----- Information supplied -----

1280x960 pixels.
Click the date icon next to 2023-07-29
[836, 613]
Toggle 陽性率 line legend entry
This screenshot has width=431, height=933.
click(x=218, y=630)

-----

● **What this task involves**
Print all of the material above exactly as given.

● **Result of the task**
1280x960 pixels.
Click the date icon next to 2023-07-29
[836, 613]
Toggle 陽性率 line legend entry
This screenshot has width=431, height=933.
click(x=218, y=630)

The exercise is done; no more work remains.